Location
- Traralgon, Gippsland, Victoria Australia
- Coordinates: 38°11′27″S 146°31′10″E﻿ / ﻿38.19083°S 146.51944°E

Information
- Type: Government-funded co-educational secondary day school
- Established: 1 January 1993
- Principal: Fiona Milkins
- Enrollment: c. 1,200
- Campuses: East: Junior (Year 7 to Year 8); West: Senior (Year 9 to Year 12);
- Colours: Navy blue, light blue and white

= Traralgon College =

Traralgon College is a dual-campus government-funded co-educational secondary day school, located in Traralgon, Gippsland, Victoria, Australia.

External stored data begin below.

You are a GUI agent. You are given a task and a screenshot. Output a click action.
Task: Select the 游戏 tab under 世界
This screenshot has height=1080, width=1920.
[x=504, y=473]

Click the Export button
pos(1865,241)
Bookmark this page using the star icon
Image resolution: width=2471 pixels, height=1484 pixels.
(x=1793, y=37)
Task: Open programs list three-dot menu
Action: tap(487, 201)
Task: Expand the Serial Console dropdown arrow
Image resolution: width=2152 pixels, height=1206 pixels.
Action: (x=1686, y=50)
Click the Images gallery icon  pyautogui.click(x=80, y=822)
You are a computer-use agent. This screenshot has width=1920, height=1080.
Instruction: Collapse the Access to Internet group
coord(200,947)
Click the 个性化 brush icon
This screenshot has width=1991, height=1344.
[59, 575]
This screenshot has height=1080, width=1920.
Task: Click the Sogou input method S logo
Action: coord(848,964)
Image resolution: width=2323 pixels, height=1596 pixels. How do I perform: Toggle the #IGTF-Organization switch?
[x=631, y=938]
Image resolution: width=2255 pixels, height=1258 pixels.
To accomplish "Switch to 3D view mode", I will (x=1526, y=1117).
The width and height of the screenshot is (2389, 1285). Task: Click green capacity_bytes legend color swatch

Traralgon College serves 1,200 students with two campuses. The east campus is the Junior Campus (Year 7 to Year 8) and the West Campus (Year 9 to Year 12) is for Senior students. The school serves high school students in the Latrobe Valley, 145 km east of Melbourne, which forms part of Latrobe City, with an area population of 75,000. The school has partnerships with several other universities and colleges locally and overseas.

==History==
The college lost its camp and some buildings in the East Campus in four fires suffered in 2006.

=== Junior Campus (East Campus) ===
This campus consists of students in the year level 7 to 9 and started to offer the Hands on Learning program in 2009.

=== Senior Campus (West Campus) ===
The West Campus consists of VCE and VCAL in the year levels 10–12.